En la ida se resignó todo; los estamentos verdes confabularon.
Junior lo hizo acertadamente para ser campeón y lo logró en la ida, Nacional se lo sirvió en bandeja, sin gestión administrativa, sin dirección técnica y sin actitud de los jugadores en el campo.
Remontar tres no deja de ser una misión muy difícil, pero no imposible, en el 2004 ante el mismo rival se logró.
En esa oportunidad hubo una comunión entre tribuna y jugadores, hoy algunos aficionados estuvieron lejos de colaborar.
Arias en su ojalá última participación, presentó a Sarmiento por Bello y el regreso de Casco.
La actitud tiene que ver mucho con la disposición en el campo de juego, lo que no se dio en Barranquilla sí se mostró en Medellín como una forma de buscar el milagro.
El inicio fue un juego alterno, Junior intentó llegar y Nacional hacía lo propio. Luego de los 30 minutos, el verde volcó el accionar en campo del visitante, elaboraba juego pero sin contundencia en la definición.
El asedio tiene su primera opción a los 30 minutos, Román anida el balón en la red pero previo estuvo adelantado, anulado. A los 33 fue Casco quien intentó desde fuera del área y su disparo se estrelló en el vertical derecho. Sobre los 38 minutos, el ansioso y desesperado Morelos cobra falta y la pelota llega al mismo destino, el vertical.
Silveira es asediado, pero no se concluye; el final de la primera etapa se va en blanco, la remontada ya solo cuenta con medio tiempo.
Por Rodríguez perdido hace rato, ingresa Cardona, inicia la complementaria.

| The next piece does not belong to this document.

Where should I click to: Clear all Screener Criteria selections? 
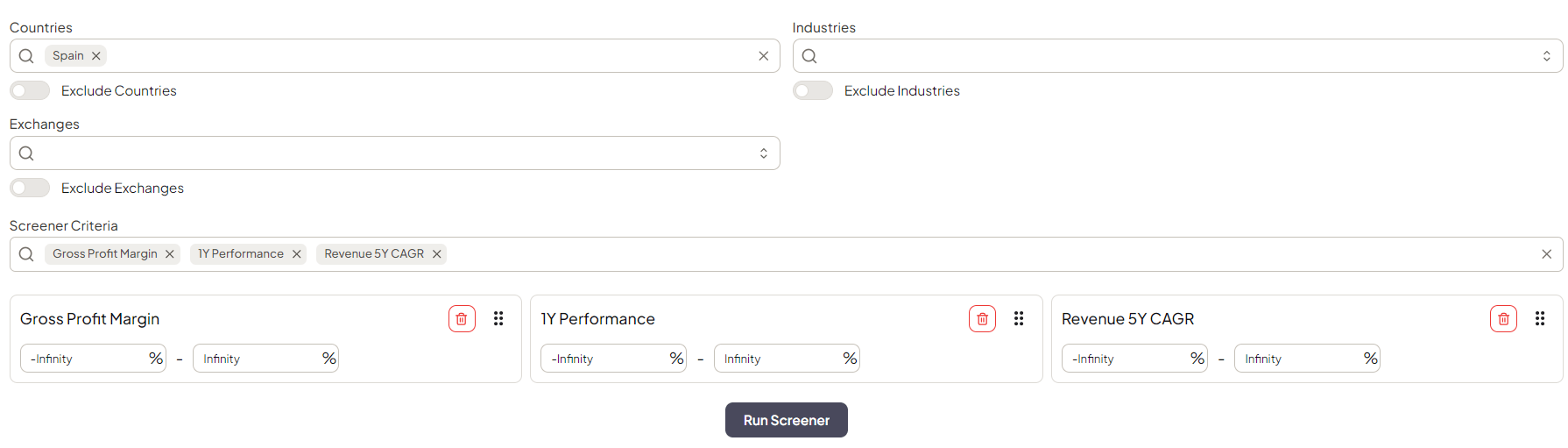(1547, 254)
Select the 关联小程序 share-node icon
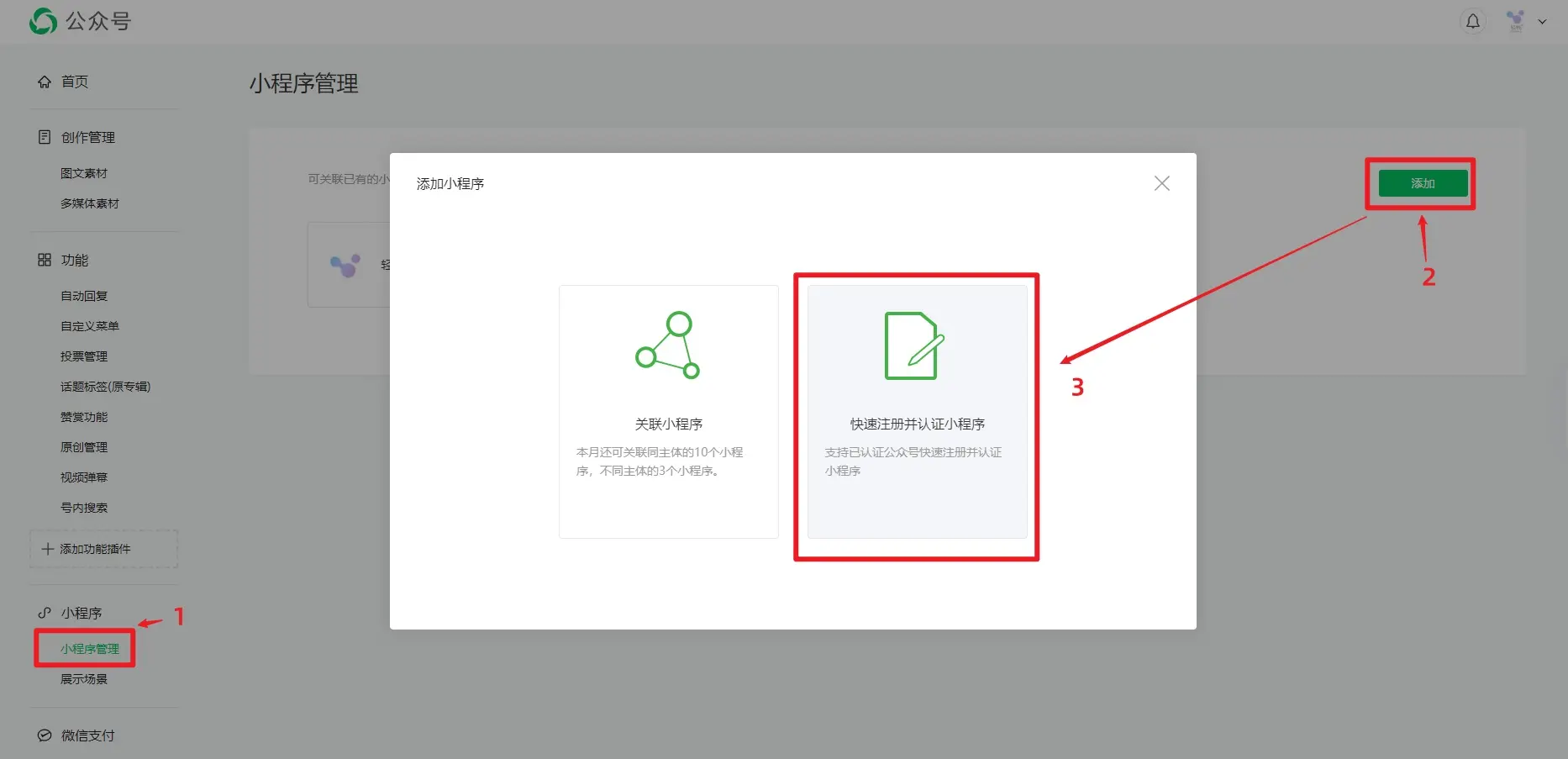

Como era a todo o nada, cuando el ataque era pleno, descuido en defensa, Castrillon solo ante Castillo, este resuelve, hubiese sido lapidario.
Entre el minuto 55 y 60, el gol de Cardona primero, juego elaborado, Sarmiento al centro y la anotación y luego, tiro penal a favor del local, al cobro el desesperado Morelos que manda a las nubes. Parecía un hecho inconcebible, esta posible anotación, faltando todavía 30 minutos, habría convertido lo imposible en una opción real.
El maestro Arias refrescó su nómina con resultados, el novato Arias, en cambio, retira a Rengifo, elimina posibilidades, es el de la inspiración, ingresa a Moreno, jugador sin sangre, Arango, rotundo fracaso, y más tarde a Asprilla, todo quedó consumado, Junior campeón.
Nacional deja solo su gran afición, ineptos directivos porque Arias cumple órdenes mayores, después del descalabro se impone la reestructuración, empezando por lo más alto de la pirámide.
«Debemos hacer lo que nos toca y un poquito más», R. Cadavid.